I received some informative responses to these pieces when they first appeared. A whiskey-voiced woman who’d been “Dash’s secretary” called to let me know that “Lillian” hadn’t lifted a finger to get Hammett out of jail and that, in her experience, she was even worse than people said. I heard from Shirin Devrim, the Turkish actress who had met James Baldwin at a party in Istanbul, on the first weary night of his arrival, in 1961, and in whose lap he had fallen asleep. Devrim was ninety-three when she wrote to me and was living on Beekman Place, in New York City, where I was lucky to have tea with her and hear her memories of Baldwin and Istanbul. On the other hand, a number of surprisingly angry letters arrived when I identified Nick and Nora’s dog Asta, in The Thin Man, as a schnauzer. Here, at last, I get to present the evidence in the opening of Hammett’s chapter 4: “This afternoon I took Asta for a walk,” Nick relates, and “explained to two people that she was a Schnauzer and not a cross between a Scottie and an Irish terrier.” It is not entirely clear what deep-seated Hollywood prejudice led to the role of Asta being played on the screen by a wire fox terrier, but what is clear is that Americans are crazy about their dogs. Nothing else I’ve written has come close to earning me such scorn.

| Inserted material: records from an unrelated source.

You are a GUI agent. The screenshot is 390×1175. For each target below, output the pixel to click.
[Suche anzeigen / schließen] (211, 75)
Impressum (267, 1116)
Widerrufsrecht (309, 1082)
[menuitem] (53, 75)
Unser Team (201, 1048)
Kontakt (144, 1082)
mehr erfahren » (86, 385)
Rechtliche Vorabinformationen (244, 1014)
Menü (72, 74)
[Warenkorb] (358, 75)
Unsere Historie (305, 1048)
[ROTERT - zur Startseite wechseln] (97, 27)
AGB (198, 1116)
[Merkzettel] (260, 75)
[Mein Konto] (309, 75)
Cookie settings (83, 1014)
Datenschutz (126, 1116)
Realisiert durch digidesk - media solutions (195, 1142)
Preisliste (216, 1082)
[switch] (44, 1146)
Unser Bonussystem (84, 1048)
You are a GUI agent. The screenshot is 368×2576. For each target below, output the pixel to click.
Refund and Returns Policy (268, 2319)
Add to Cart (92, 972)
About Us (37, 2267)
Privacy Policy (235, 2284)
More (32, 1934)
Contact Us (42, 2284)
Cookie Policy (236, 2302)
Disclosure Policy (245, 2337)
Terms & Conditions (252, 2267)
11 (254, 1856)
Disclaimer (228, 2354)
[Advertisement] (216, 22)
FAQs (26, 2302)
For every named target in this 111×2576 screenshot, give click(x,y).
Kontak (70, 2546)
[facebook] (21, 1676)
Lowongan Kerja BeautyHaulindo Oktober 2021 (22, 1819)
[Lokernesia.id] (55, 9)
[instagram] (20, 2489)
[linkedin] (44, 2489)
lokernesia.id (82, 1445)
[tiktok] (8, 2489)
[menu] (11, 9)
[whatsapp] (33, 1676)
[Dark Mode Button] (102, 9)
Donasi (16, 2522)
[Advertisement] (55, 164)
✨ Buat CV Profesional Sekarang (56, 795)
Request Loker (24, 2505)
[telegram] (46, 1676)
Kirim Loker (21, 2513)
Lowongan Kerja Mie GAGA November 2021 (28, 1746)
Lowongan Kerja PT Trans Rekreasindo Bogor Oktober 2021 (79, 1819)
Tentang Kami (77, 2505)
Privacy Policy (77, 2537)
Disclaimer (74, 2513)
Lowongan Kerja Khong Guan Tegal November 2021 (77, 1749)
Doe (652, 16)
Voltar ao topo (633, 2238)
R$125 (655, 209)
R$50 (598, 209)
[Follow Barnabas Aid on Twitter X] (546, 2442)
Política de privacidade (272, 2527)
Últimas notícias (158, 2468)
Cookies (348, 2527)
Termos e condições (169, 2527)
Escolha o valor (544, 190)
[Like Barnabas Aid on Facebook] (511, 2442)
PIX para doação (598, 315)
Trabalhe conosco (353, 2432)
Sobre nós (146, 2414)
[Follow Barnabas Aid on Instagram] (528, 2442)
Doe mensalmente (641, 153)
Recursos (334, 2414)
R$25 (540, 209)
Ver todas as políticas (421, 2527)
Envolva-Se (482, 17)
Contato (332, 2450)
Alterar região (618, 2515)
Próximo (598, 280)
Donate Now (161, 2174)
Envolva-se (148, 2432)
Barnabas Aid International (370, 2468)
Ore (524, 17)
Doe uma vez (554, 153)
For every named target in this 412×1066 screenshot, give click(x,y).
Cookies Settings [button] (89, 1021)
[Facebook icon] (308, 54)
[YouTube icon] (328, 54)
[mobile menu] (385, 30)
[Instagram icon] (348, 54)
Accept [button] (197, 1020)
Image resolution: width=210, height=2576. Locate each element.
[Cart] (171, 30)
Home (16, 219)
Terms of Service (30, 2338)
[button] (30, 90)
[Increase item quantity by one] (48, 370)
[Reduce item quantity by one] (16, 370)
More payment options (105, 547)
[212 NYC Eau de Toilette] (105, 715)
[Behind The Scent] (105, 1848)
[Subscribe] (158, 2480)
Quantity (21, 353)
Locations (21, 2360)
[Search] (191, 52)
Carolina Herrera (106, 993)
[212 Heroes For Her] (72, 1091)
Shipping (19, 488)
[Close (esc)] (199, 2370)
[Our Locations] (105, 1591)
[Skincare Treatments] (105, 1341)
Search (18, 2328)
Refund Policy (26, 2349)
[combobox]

In sum, this book is about ideals and ambition and alcohol and heartbreak and hard work and a great open expanse of country that promised everything even when delivering bloody intolerance. Orson Welles believed, not unreasonably, that Shakespeare was, in his soul, an American; Baldwin wondered if the red earth of Georgia was produced by the blood of the bodies of the black men hanged there. These essays are inevitably about the joy and profit of being an invented and a heterogeneous people, and the immense difficulty of this human experiment, too. The subjects of race and ethnicity kept surfacing while I was writing, in often unexpected and involuted ways: Virgil Thomson accuses Porgy and Bess of being racially offensive while employing anti-Semitic insults about Gershwin; Nina Simone’s most innocent hit, the joyous “My Baby Just Cares for Me”—surely, I thought, no racial issues here—turns out to have been introduced by Eddie Cantor wearing blackface in the 1930 movie Whoopee!, a cowboy musical about a forbidden romance between a white girl and an Indian (who turns out really to be white); Olivier’s heavily blacked-up performance as Othello, released on film in 1965, the year of the Selma-to-Montgomery march, was almost unwatchable to a number of people because Olivier so resembled what The New York Times called “an end man in an American minstrel show.” There is no way of getting around our history.
But this book is also about individuals who overcame tremendous odds, many of them internal, to create works that have lasted: books and songs and films and architecture that have become the common air we breathe and that we call a culture. There is genius here but also failure, and plenty of it. These figures are embedded, as we are, in the continuing struggle to live up to our ideals and failing and beginning again and again from a position just a little closer to the American rhapsody that Gershwin imagined.